Rupert Hauer auf der Nordseite des Everest

Dünne Luft muss oft herhalten, um dünne Moral zu rechtfertigen. Gerade in der Gipfelregion des Mount Everest halten es viele Bergsteiger für selbstverständlich, im übertragenen und auch wörtlichen Sinne über Leichen zu gehen. Rupert Hauer bewies im Mai 2013, dass es auch anders geht. Der Österreicher hatte zuvor mit den Deutschen Alix von Melle und Luis Stitzinger die Shishapangma bestiegen. Es war sein dritter Achttausender nach dem Dhauligiri 2009 und dem Cho Oyu 2010. Jetzt wollte Rupert den Everest über die tibetische Normalroute besteigen, ohne Flaschensauerstoff. Am Third Step, der Felsstufe am Nordgrat auf 8700 Metern, an der letzten Hürde vor dem Gipfel, begegnete er dem US-Amerikaner Ruben Payan, der auf dem Rückweg war, schneeblind, hilflos. „Ich habe keine Sekunde gezögert“, erzählte später der Alpinpolizist aus Salzburg, der auch als Bergführer und Bergretter unterwegs ist.

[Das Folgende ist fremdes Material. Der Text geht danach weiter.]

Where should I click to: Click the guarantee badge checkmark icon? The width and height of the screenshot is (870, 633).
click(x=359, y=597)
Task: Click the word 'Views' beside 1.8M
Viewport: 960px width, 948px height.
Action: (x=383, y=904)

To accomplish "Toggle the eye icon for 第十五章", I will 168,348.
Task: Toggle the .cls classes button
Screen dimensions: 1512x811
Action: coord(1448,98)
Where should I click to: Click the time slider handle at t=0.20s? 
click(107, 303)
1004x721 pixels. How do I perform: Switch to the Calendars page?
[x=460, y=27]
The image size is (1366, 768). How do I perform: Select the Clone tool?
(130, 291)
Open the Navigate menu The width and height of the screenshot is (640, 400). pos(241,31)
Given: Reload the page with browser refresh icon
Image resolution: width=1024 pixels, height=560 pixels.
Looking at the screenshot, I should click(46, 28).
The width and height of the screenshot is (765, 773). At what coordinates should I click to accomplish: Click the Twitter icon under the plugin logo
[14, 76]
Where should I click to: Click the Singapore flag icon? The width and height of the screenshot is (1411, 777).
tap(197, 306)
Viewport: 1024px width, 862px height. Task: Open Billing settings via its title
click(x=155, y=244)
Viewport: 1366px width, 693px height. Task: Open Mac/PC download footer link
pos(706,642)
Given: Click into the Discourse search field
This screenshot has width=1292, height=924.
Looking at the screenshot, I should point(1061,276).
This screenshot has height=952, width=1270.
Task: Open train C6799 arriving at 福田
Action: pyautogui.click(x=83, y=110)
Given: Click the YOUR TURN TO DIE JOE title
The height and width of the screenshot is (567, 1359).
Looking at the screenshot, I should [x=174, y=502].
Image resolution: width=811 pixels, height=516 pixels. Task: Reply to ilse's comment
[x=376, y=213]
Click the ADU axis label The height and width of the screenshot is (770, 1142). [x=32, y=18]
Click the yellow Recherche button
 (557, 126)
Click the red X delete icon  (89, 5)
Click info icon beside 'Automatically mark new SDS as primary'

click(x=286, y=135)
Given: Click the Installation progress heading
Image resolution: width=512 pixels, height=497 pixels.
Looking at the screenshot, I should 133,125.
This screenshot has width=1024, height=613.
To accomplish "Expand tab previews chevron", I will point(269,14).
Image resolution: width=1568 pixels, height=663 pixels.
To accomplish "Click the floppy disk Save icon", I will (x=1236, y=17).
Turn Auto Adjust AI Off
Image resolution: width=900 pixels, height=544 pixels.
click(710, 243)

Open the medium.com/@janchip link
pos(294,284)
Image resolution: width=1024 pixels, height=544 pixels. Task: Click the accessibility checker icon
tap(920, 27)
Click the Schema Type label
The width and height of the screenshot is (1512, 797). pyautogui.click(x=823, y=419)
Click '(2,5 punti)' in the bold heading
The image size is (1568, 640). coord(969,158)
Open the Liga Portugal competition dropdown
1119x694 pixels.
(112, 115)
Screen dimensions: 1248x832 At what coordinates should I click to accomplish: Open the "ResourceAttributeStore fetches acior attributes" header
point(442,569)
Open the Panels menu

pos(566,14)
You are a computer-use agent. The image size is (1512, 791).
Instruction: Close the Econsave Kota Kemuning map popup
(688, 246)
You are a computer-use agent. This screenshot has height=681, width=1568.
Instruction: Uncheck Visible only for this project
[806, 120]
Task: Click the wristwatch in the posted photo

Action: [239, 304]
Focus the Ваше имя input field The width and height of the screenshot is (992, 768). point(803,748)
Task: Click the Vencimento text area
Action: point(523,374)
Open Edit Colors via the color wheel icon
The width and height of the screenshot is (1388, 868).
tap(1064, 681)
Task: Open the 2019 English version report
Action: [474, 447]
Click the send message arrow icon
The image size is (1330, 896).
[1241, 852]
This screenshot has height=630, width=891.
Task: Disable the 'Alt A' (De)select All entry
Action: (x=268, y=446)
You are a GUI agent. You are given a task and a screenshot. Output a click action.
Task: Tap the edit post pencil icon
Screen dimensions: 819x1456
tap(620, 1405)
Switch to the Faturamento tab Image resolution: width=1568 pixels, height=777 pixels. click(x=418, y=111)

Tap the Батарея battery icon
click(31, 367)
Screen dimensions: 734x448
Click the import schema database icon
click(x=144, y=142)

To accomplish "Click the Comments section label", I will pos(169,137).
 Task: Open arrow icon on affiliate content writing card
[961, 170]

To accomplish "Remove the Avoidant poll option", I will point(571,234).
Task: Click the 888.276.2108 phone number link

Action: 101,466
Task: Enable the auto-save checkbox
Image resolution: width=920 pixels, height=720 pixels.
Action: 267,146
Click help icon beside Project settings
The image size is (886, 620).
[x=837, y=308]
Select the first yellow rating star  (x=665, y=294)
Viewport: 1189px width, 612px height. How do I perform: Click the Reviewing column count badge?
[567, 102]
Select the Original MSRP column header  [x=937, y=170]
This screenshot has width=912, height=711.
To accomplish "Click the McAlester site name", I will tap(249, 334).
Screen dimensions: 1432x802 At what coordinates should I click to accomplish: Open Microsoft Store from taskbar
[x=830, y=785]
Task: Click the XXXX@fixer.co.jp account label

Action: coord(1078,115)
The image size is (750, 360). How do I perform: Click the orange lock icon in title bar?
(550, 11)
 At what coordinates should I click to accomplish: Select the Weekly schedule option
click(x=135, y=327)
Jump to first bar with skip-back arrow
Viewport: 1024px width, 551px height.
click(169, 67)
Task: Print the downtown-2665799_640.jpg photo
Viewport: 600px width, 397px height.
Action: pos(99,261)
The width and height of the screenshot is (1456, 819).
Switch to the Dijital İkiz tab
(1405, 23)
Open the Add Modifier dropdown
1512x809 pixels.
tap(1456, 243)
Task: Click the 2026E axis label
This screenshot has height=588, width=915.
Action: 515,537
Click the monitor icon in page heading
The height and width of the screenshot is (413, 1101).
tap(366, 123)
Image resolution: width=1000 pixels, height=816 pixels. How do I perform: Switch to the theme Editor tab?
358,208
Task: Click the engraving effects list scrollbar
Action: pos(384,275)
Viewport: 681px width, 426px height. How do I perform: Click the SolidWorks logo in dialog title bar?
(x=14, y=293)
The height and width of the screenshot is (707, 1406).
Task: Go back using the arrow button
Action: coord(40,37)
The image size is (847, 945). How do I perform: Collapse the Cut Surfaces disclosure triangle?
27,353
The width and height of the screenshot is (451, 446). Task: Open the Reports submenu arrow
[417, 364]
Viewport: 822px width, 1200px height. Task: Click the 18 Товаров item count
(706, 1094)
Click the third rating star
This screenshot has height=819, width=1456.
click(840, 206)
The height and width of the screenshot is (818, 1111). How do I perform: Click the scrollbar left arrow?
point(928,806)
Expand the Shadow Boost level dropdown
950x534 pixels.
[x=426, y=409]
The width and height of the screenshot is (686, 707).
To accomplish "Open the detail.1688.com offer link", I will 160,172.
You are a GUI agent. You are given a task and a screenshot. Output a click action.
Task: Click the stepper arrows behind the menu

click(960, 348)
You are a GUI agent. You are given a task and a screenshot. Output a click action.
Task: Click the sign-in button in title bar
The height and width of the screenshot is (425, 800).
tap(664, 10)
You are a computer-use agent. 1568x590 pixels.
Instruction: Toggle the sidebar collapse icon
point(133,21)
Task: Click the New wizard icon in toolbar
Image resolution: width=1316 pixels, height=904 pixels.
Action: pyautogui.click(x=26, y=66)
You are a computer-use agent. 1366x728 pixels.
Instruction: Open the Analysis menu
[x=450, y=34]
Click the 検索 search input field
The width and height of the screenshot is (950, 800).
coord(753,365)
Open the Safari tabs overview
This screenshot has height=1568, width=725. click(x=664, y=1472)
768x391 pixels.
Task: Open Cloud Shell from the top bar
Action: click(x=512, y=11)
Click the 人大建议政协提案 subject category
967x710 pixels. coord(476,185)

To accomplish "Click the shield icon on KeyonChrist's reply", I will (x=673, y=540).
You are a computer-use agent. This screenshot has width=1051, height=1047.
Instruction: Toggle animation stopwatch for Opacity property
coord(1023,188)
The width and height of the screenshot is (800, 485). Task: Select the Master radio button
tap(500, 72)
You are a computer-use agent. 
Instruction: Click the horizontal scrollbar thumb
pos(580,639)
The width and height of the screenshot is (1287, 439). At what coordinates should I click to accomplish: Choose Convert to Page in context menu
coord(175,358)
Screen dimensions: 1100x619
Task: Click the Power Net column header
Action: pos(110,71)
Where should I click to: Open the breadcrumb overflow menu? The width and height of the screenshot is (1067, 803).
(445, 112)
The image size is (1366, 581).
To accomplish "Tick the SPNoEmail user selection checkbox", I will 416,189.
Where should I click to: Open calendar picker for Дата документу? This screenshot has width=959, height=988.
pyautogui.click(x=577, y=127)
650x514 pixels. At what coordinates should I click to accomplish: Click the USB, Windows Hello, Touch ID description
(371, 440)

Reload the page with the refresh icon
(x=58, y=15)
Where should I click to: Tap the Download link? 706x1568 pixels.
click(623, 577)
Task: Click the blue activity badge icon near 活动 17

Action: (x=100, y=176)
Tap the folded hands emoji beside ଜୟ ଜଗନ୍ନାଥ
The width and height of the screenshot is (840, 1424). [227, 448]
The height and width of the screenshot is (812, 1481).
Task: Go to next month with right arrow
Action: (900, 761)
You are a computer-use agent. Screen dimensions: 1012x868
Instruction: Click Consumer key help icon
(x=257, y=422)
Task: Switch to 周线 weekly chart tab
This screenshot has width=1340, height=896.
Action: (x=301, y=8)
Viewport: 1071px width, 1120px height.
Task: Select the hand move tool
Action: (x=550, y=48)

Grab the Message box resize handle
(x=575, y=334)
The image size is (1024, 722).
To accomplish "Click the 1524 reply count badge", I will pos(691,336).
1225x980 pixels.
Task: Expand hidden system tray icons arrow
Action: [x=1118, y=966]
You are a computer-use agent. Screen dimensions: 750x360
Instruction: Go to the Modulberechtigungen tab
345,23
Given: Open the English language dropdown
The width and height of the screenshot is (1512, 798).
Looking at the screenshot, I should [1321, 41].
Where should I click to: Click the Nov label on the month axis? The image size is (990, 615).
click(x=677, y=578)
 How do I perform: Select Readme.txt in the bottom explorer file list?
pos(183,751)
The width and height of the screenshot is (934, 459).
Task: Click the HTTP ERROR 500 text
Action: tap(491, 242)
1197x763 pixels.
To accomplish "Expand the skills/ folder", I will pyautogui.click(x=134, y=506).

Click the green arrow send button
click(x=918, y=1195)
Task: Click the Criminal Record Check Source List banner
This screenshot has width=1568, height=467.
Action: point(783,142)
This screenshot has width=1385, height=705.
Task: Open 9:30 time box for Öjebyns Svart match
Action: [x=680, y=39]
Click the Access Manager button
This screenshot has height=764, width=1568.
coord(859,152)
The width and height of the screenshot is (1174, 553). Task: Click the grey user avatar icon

Zusammen mit Payans Sherpa geleitete Hauer den US-Bergsteiger über sechs Stunden lang hinunter zum letzten Lager auf 8300 Metern. Payan überlebte. Rupert bezahlt seine selbstlose Rettungsaktion nicht nur mit der verpassten Gipfelchance, sondern auch mit schweren Erfrierungen an der Nase.

2015 wird der 45-Jährige zum Everest zurückkehren, als Leiter einer kommerziellen Expedition, deren Ausschreibung in Deutschland für viel Wirbel sorgte. Angeboten wird sie vom DAV Summit Club, dem kommerziellen Ableger des Deutschen Alpenvereins. Kritiker werfen dem DAV vor, seine eigenen Grundsätze zu verraten. Ich habe Rupert Hauer einige Fragen zum Mount Everest geschickt – die meisten vor dem Lawinenunglück auf der Südseite, die ersten beiden hinterher. Ein Interview in zwei Teilen, die trotzdem zusammenpassen.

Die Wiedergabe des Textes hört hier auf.